De joven, toqué el violín, y más tarde, en París, rasgueé el banjo. Me han gustado Beethoven, César Franck, Schumann, Debussy y muchos otros.

La relación con la música ha cambiado totalmente desde mi juventud.

Cuando con varios meses de antelación, se nos anunciaba que la gran orquesta sinfónica de Madrid, de excelente reputación, iba a dar un concierto en Zaragoza, se apoderaba de nosotros una agradable excitación, una verdadera voluptuosidad de la espera. Nos preparábamos, contábamos los días, buscábamos las partituras, las tarareábamos ya. La noche del concierto, una alegría incomparable.

Hoy, basta oprimir un botón para oír al instante, en la propia casa, todas las músicas del mundo. Veo claramente lo que se ha perdido. ¿Qué se ha ganado? Para llegar a toda belleza, tres condiciones me parecen siempre necesarias: esperanza, lucha y conquista.

Me gusta comer temprano
, acostarme y levantarme pronto. En eso soy completamente antiespañol.

Me gusta el Norte, el frío y la lluvia
. En eso soy español. Nacido en un país árido, no imagino nada más bello que los bosques inmensos y húmedos, invadidos por la niebla. En mi infancia, ya lo he dicho, cuando iba de vacaciones a San Sebastián, en el extremo norte de España, me sentía emocionado a la vista de los helechos, del musgo en los troncos de los árboles. Me gustan los países escandinavos, que conozco muy poco, y Rusia. A los siete años escribí un cuento de varias páginas que se desarrollaba en el Transiberiano, a través de las estepas nevadas.

Me gusta el ruido de la lluvia
. Lo recuerdo como uno de los ruidos más bellos del mundo. Ahora lo oigo con un aparato, pero no es el mismo ruido.

La lluvia hace a las grandes naciones.

Me gusta verdaderamente el frío
. Durante toda mi juventud, aun en lo más crudo del invierno, me paseaba sin gabán, con una simple camisa y una chaqueta.

Sentía el frío atacarme, pero resistía, y esa sensación me agradaba. Mis amigos me llamaban «el sin abrigo». Un día, me fotografiaron completamente desnudo en la nieve.

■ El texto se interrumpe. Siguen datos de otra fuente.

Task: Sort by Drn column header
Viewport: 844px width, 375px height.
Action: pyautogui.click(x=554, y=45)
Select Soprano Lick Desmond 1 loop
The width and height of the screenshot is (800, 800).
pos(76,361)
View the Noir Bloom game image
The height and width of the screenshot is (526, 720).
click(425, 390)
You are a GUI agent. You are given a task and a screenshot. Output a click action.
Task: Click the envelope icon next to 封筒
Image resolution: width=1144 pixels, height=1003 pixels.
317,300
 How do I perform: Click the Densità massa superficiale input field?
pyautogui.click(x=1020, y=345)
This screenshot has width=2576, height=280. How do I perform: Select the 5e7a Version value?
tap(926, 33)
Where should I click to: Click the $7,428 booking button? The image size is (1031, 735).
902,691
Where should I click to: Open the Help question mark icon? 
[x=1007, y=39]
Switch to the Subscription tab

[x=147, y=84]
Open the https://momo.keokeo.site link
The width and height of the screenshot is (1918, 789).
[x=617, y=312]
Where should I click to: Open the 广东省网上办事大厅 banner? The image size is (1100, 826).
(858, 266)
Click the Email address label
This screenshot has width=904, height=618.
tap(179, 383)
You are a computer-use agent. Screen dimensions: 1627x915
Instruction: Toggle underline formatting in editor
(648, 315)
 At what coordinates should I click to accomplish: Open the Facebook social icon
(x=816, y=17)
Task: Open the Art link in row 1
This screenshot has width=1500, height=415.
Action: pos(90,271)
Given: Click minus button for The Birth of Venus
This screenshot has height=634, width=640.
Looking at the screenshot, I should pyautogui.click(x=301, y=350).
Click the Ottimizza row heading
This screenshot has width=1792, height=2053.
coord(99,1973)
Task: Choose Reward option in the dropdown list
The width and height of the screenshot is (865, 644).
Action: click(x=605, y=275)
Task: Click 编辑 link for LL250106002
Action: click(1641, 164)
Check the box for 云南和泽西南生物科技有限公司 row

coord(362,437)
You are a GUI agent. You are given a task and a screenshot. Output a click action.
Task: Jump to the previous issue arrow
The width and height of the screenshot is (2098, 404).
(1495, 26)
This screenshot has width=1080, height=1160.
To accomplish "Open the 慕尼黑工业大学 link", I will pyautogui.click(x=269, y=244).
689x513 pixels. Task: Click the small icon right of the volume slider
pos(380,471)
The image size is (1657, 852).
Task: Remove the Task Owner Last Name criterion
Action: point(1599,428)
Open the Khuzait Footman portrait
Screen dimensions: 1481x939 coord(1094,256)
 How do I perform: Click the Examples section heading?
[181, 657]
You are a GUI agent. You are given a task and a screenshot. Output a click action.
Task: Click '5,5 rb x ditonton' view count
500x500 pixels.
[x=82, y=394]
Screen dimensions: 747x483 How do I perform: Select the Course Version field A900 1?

Un invierno, en París, cuando el Sena comenzaba a helarse, estaba esperando a Juan Vicens en la estación de Orsay, a la que llegaban los trenes procedentes de Madrid. El frío era tan intenso que tuve que echar a correr de un lado a otro del andén, lo cual no me libró de coger una pulmonía. Nada más restablecerme, compré ropas de abrigo, las primeras de mi vida.